> _Exercise goal_
Verbatim transcription with images omitted: return the entries below in full.

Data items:
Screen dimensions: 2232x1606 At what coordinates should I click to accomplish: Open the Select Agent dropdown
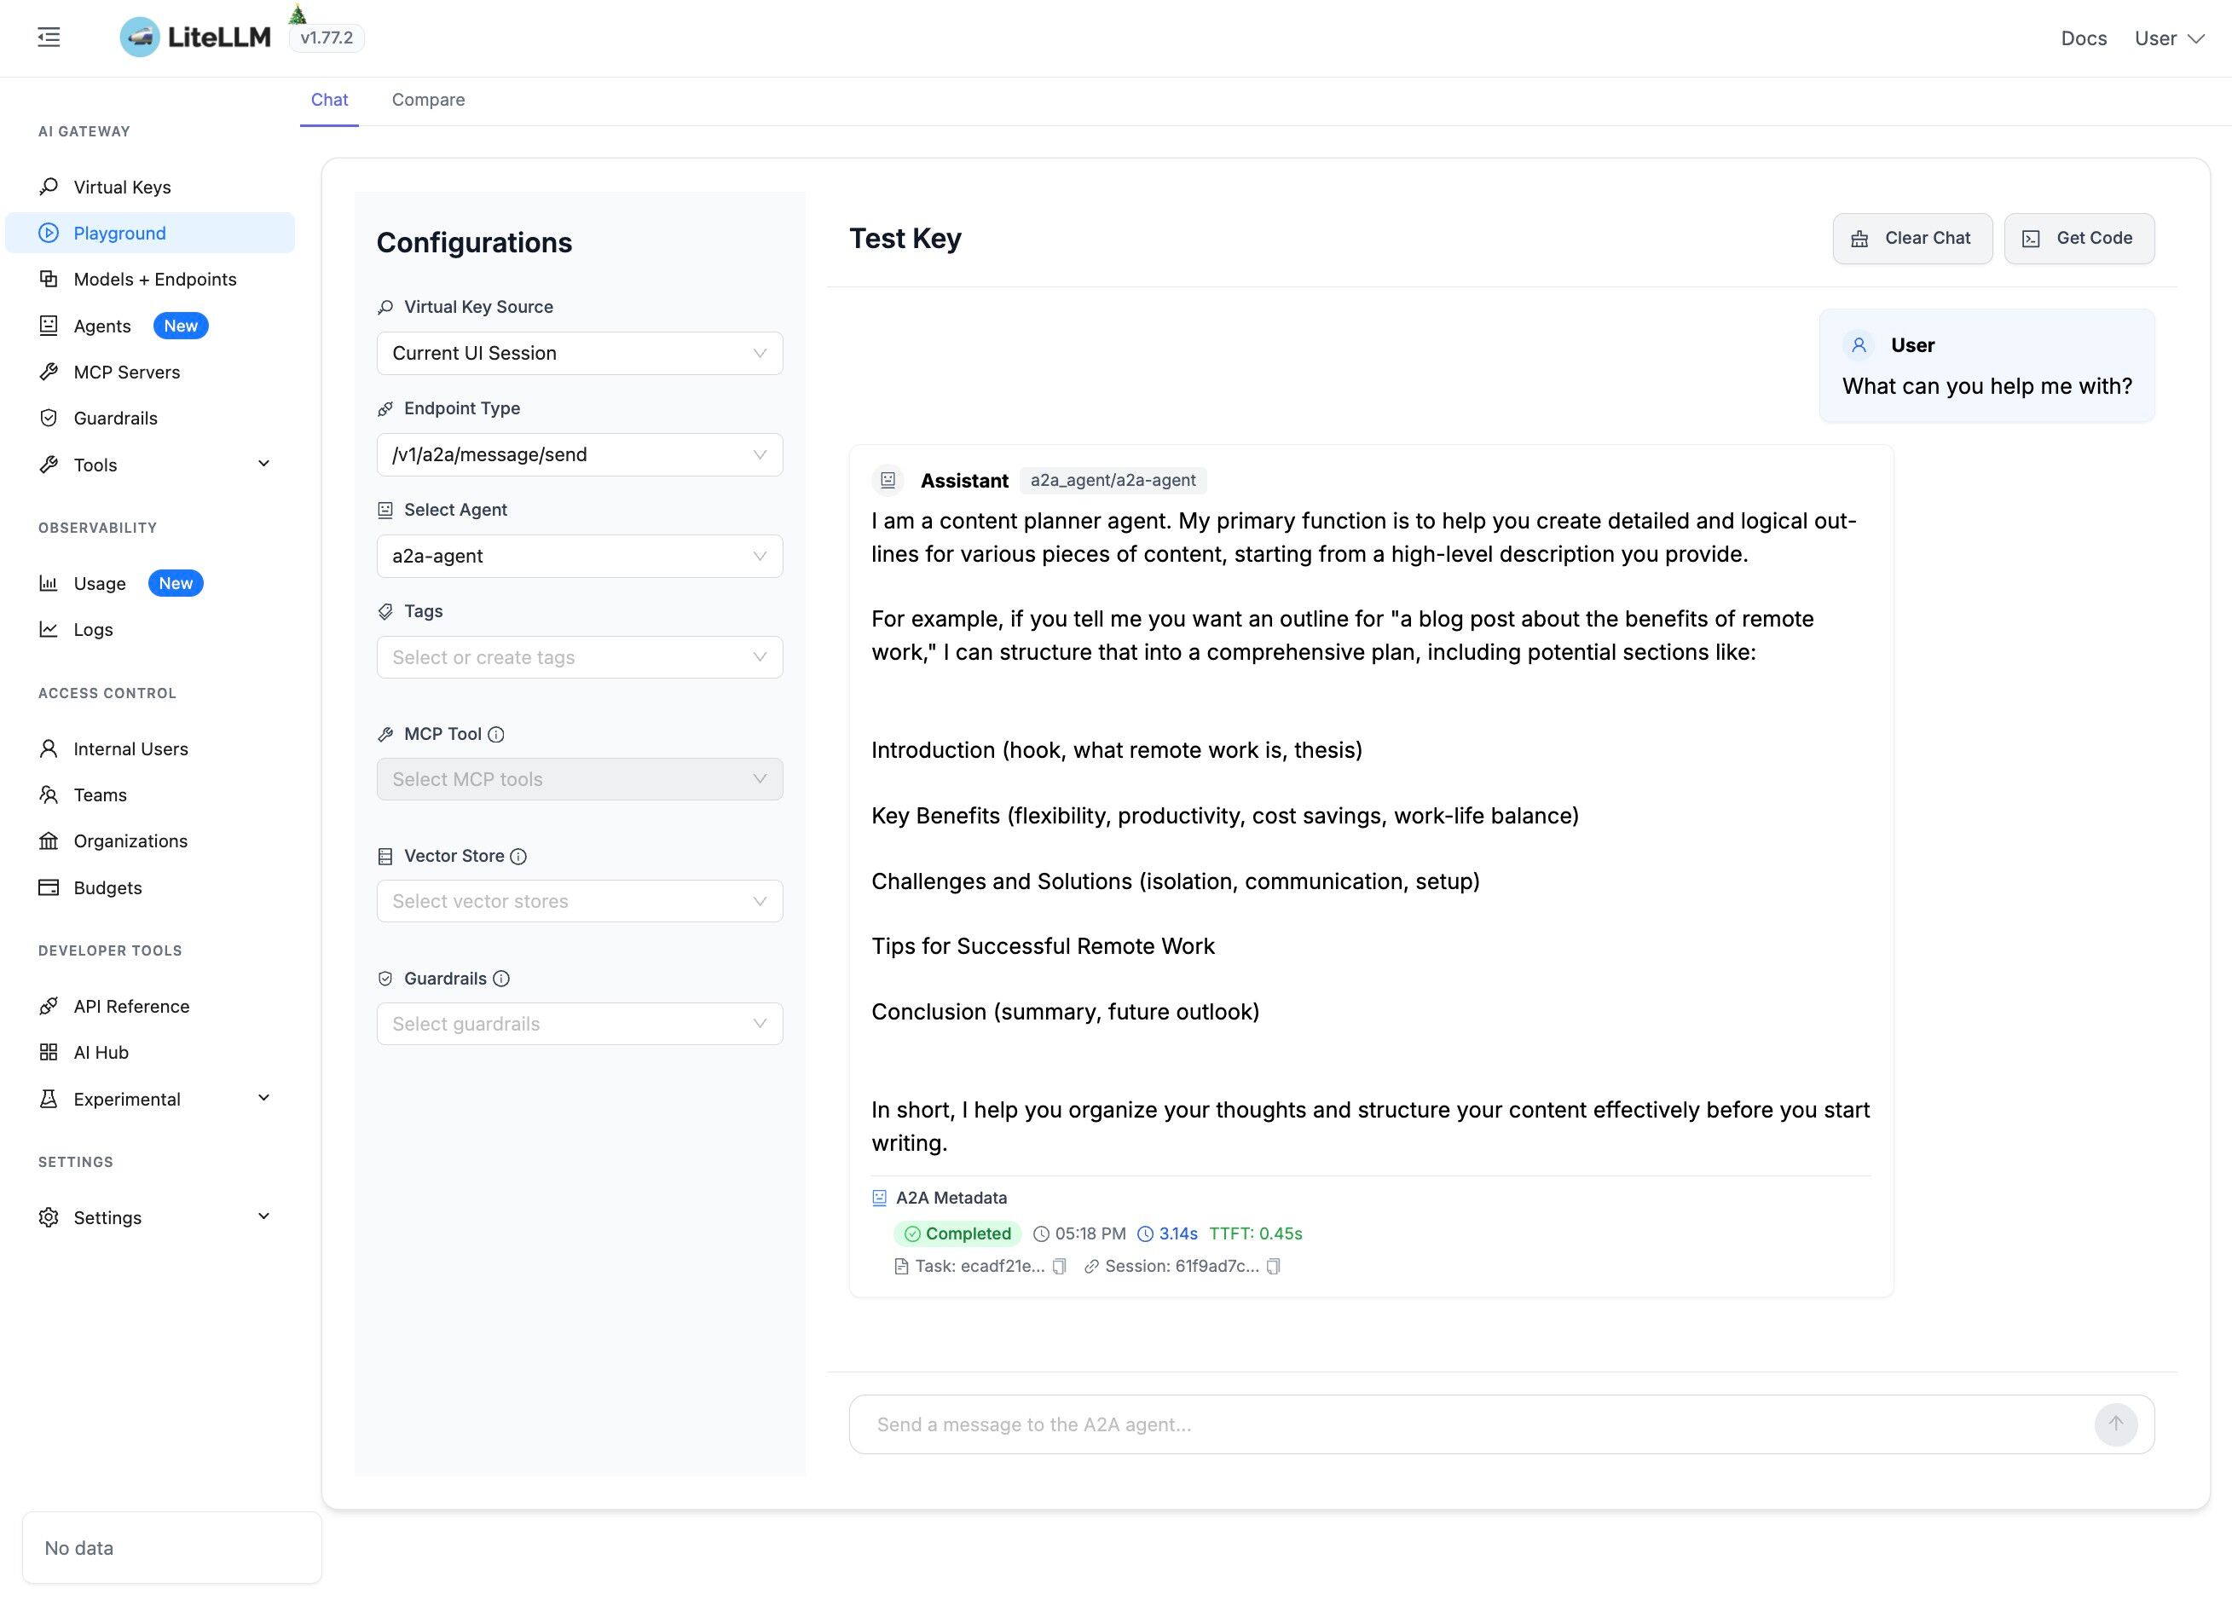click(x=579, y=556)
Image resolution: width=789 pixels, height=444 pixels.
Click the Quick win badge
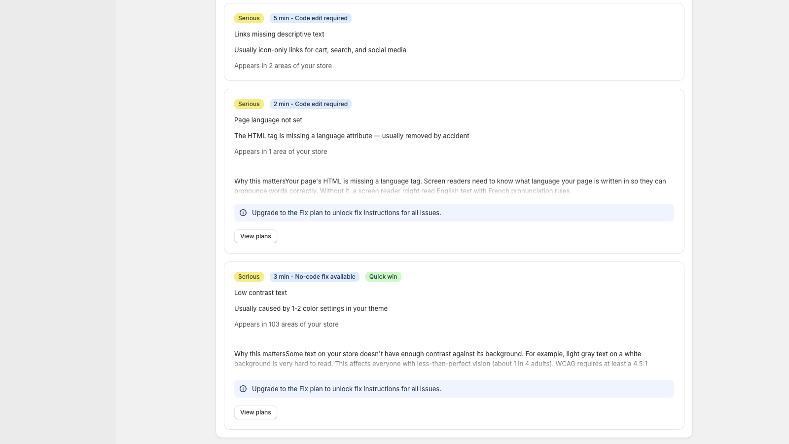pos(383,276)
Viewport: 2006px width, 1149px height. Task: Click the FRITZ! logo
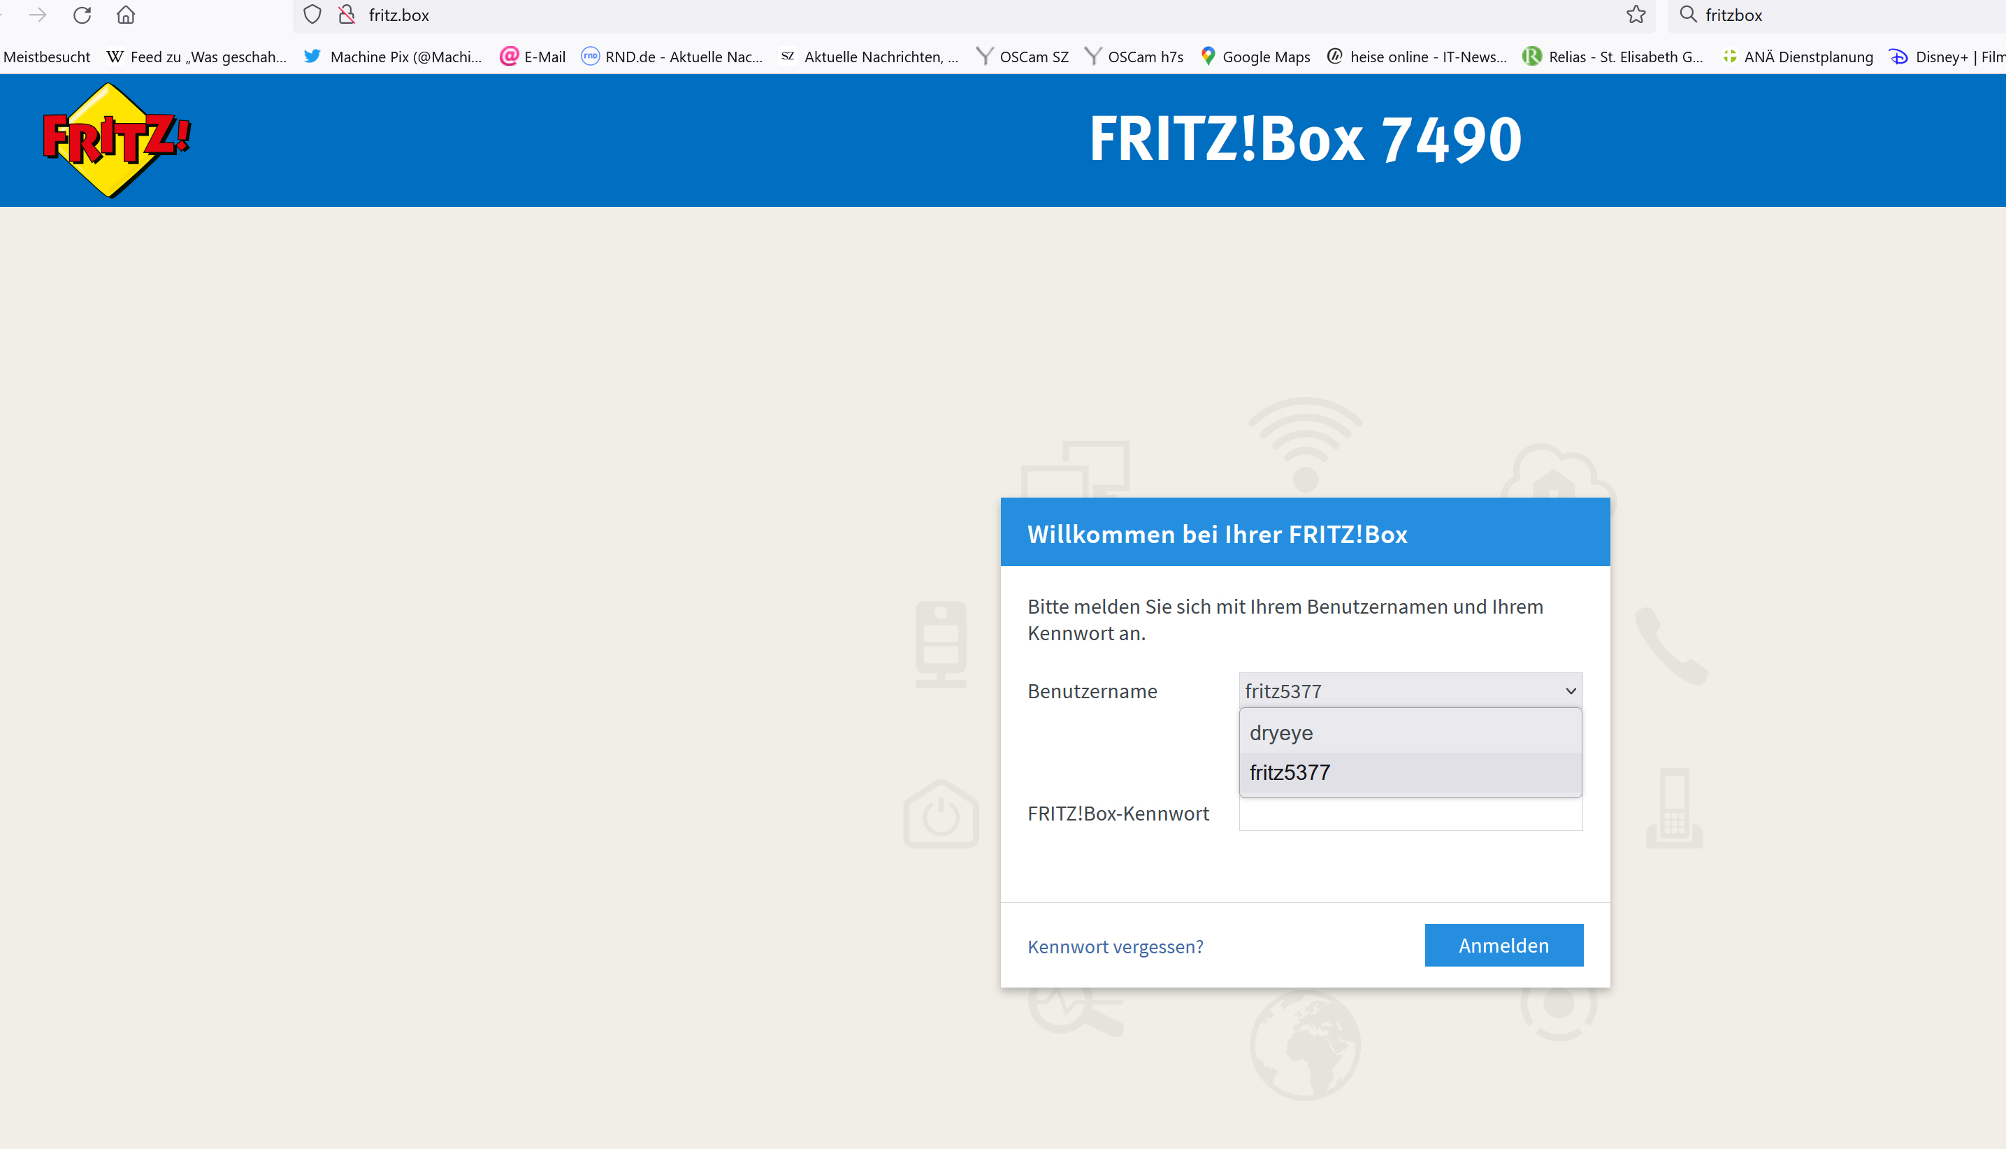(x=116, y=140)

> _Written answer_
Screen dimensions: 2232x1606 At what coordinates should I click to accomplish: Open the Select Agent dropdown
click(x=579, y=556)
Image resolution: width=789 pixels, height=444 pixels.
Click the Quick win badge
pos(383,276)
Viewport: 2006px width, 1149px height. Task: Click the FRITZ! logo
(x=116, y=140)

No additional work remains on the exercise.